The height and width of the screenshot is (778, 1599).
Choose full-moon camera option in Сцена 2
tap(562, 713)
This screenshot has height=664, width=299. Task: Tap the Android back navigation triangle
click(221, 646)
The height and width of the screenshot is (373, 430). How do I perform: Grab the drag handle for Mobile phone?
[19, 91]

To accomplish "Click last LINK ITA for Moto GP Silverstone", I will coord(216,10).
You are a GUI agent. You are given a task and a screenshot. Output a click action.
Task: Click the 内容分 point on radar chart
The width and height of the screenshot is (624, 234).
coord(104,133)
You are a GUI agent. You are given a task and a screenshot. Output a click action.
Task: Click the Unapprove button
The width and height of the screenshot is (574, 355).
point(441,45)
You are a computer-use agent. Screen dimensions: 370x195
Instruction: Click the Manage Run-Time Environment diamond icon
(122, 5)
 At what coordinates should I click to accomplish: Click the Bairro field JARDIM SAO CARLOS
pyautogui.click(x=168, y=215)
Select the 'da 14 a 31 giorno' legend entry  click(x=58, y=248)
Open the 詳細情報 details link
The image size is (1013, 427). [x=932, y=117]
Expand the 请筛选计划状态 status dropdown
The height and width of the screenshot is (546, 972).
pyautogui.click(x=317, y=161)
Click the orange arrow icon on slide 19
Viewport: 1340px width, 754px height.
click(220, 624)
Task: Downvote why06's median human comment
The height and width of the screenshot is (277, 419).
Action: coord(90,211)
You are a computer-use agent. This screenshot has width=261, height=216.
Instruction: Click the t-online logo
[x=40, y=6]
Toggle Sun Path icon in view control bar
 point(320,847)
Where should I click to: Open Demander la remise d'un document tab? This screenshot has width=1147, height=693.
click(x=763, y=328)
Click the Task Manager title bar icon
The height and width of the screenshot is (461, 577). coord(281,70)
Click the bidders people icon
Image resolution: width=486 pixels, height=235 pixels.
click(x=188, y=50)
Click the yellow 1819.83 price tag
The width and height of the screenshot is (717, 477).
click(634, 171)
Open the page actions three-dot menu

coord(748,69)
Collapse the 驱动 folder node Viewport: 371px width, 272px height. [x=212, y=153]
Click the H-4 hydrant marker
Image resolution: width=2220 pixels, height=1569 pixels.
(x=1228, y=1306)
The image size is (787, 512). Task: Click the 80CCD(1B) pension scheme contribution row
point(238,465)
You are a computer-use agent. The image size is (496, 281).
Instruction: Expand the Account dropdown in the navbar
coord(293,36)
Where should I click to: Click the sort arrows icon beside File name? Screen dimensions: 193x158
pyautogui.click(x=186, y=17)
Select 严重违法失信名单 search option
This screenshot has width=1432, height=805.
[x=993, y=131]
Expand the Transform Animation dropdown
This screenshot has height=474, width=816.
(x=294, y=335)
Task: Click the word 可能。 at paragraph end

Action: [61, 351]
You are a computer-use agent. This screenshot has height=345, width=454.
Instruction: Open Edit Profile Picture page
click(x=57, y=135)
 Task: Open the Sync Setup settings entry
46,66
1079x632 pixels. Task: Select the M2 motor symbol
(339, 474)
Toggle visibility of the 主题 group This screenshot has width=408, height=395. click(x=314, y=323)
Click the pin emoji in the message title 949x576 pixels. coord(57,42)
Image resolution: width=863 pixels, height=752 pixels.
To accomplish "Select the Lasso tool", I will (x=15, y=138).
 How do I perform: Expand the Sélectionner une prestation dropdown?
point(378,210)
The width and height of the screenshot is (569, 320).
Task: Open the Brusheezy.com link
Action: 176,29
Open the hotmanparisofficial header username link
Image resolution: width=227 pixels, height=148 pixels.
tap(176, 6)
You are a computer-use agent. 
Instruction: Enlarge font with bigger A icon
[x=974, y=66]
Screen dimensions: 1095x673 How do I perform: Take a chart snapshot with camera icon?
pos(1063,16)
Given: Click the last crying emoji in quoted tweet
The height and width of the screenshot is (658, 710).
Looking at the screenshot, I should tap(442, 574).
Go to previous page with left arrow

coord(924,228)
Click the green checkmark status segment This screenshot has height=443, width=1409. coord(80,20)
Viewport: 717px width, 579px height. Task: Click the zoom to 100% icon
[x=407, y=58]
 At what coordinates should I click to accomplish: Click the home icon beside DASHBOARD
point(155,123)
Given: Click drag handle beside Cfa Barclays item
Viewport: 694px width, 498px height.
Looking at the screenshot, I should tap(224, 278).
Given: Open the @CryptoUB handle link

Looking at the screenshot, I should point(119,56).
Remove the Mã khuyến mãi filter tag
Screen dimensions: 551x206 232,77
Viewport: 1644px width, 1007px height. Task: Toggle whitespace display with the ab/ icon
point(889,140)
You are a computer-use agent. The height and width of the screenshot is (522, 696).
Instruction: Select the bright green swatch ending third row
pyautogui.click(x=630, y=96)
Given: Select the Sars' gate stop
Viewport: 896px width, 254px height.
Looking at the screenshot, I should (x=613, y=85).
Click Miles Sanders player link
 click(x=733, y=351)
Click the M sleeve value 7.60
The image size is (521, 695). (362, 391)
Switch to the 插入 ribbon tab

+--

Rewrite every line of the items above as a Markdown table with two columns, No. and Text, where No. numbers each row and Text holds that line. Leave out blank lines.

| No. | Text |
|---|---|
| 1 | The height and width of the screenshot is (778, 1599). |
| 2 | Choose full-moon camera option in Сцена 2 |
| 3 | tap(562, 713) |
| 4 | This screenshot has height=664, width=299. Task: Tap the Android back navigation triangle |
| 5 | click(221, 646) |
| 6 | The height and width of the screenshot is (373, 430). How do I perform: Grab the drag handle for Mobile phone? |
| 7 | [19, 91] |
| 8 | To accomplish "Click last LINK ITA for Moto GP Silverstone", I will coord(216,10). |
| 9 | You are a GUI agent. You are given a task and a screenshot. Output a click action. |
| 10 | Task: Click the 内容分 point on radar chart |
| 11 | The width and height of the screenshot is (624, 234). |
| 12 | coord(104,133) |
| 13 | You are a GUI agent. You are given a task and a screenshot. Output a click action. |
| 14 | Task: Click the Unapprove button |
| 15 | The width and height of the screenshot is (574, 355). |
| 16 | point(441,45) |
| 17 | You are a computer-use agent. Screen dimensions: 370x195 |
| 18 | Instruction: Click the Manage Run-Time Environment diamond icon |
| 19 | (122, 5) |
| 20 |  At what coordinates should I click to accomplish: Click the Bairro field JARDIM SAO CARLOS |
| 21 | pyautogui.click(x=168, y=215) |
| 22 | Select the 'da 14 a 31 giorno' legend entry  click(x=58, y=248) |
| 23 | Open the 詳細情報 details link |
| 24 | The image size is (1013, 427). [x=932, y=117] |
| 25 | Expand the 请筛选计划状态 status dropdown |
| 26 | The height and width of the screenshot is (546, 972). |
| 27 | pyautogui.click(x=317, y=161) |
| 28 | Click the orange arrow icon on slide 19 |
| 29 | Viewport: 1340px width, 754px height. |
| 30 | click(220, 624) |
| 31 | Task: Downvote why06's median human comment |
| 32 | The height and width of the screenshot is (277, 419). |
| 33 | Action: coord(90,211) |
| 34 | You are a computer-use agent. This screenshot has width=261, height=216. |
| 35 | Instruction: Click the t-online logo |
| 36 | [x=40, y=6] |
| 37 | Toggle Sun Path icon in view control bar |
| 38 |  point(320,847) |
| 39 | Where should I click to: Open Demander la remise d'un document tab? This screenshot has width=1147, height=693. |
| 40 | click(x=763, y=328) |
| 41 | Click the Task Manager title bar icon |
| 42 | The height and width of the screenshot is (461, 577). coord(281,70) |
| 43 | Click the bidders people icon |
| 44 | Image resolution: width=486 pixels, height=235 pixels. |
| 45 | click(x=188, y=50) |
| 46 | Click the yellow 1819.83 price tag |
| 47 | The width and height of the screenshot is (717, 477). |
| 48 | click(634, 171) |
| 49 | Open the page actions three-dot menu |
| 50 | coord(748,69) |
| 51 | Collapse the 驱动 folder node Viewport: 371px width, 272px height. [x=212, y=153] |
| 52 | Click the H-4 hydrant marker |
| 53 | Image resolution: width=2220 pixels, height=1569 pixels. |
| 54 | (x=1228, y=1306) |
| 55 | The image size is (787, 512). Task: Click the 80CCD(1B) pension scheme contribution row |
| 56 | point(238,465) |
| 57 | You are a computer-use agent. The image size is (496, 281). |
| 58 | Instruction: Expand the Account dropdown in the navbar |
| 59 | coord(293,36) |
| 60 | Where should I click to: Click the sort arrows icon beside File name? Screen dimensions: 193x158 |
| 61 | pyautogui.click(x=186, y=17) |
| 62 | Select 严重违法失信名单 search option |
| 63 | This screenshot has width=1432, height=805. |
| 64 | [x=993, y=131] |
| 65 | Expand the Transform Animation dropdown |
| 66 | This screenshot has height=474, width=816. |
| 67 | (x=294, y=335) |
| 68 | Task: Click the word 可能。 at paragraph end |
| 69 | Action: [61, 351] |
| 70 | You are a computer-use agent. This screenshot has height=345, width=454. |
| 71 | Instruction: Open Edit Profile Picture page |
| 72 | click(x=57, y=135) |
| 73 |  Task: Open the Sync Setup settings entry |
| 74 | 46,66 |
| 75 | 1079x632 pixels. Task: Select the M2 motor symbol |
| 76 | (339, 474) |
| 77 | Toggle visibility of the 主题 group This screenshot has width=408, height=395. click(x=314, y=323) |
| 78 | Click the pin emoji in the message title 949x576 pixels. coord(57,42) |
| 79 | Image resolution: width=863 pixels, height=752 pixels. |
| 80 | To accomplish "Select the Lasso tool", I will (x=15, y=138). |
| 81 |  How do I perform: Expand the Sélectionner une prestation dropdown? |
| 82 | point(378,210) |
| 83 | The width and height of the screenshot is (569, 320). |
| 84 | Task: Open the Brusheezy.com link |
| 85 | Action: 176,29 |
| 86 | Open the hotmanparisofficial header username link |
| 87 | Image resolution: width=227 pixels, height=148 pixels. |
| 88 | tap(176, 6) |
| 89 | You are a computer-use agent.  |
| 90 | Instruction: Enlarge font with bigger A icon |
| 91 | [x=974, y=66] |
| 92 | Screen dimensions: 1095x673 How do I perform: Take a chart snapshot with camera icon? |
| 93 | pos(1063,16) |
| 94 | Given: Click the last crying emoji in quoted tweet |
| 95 | The height and width of the screenshot is (658, 710). |
| 96 | Looking at the screenshot, I should tap(442, 574). |
| 97 | Go to previous page with left arrow |
| 98 | coord(924,228) |
| 99 | Click the green checkmark status segment This screenshot has height=443, width=1409. coord(80,20) |
| 100 | Viewport: 717px width, 579px height. Task: Click the zoom to 100% icon |
| 101 | [x=407, y=58] |
| 102 |  At what coordinates should I click to accomplish: Click the home icon beside DASHBOARD |
| 103 | point(155,123) |
| 104 | Given: Click drag handle beside Cfa Barclays item |
| 105 | Viewport: 694px width, 498px height. |
| 106 | Looking at the screenshot, I should tap(224, 278). |
| 107 | Given: Open the @CryptoUB handle link |
| 108 | Looking at the screenshot, I should point(119,56). |
| 109 | Remove the Mã khuyến mãi filter tag |
| 110 | Screen dimensions: 551x206 232,77 |
| 111 | Viewport: 1644px width, 1007px height. Task: Toggle whitespace display with the ab/ icon |
| 112 | point(889,140) |
| 113 | You are a computer-use agent. The height and width of the screenshot is (522, 696). |
| 114 | Instruction: Select the bright green swatch ending third row |
| 115 | pyautogui.click(x=630, y=96) |
| 116 | Given: Select the Sars' gate stop |
| 117 | Viewport: 896px width, 254px height. |
| 118 | Looking at the screenshot, I should (x=613, y=85). |
| 119 | Click Miles Sanders player link |
| 120 |  click(x=733, y=351) |
| 121 | Click the M sleeve value 7.60 |
| 122 | The image size is (521, 695). (362, 391) |
| 123 | Switch to the 插入 ribbon tab |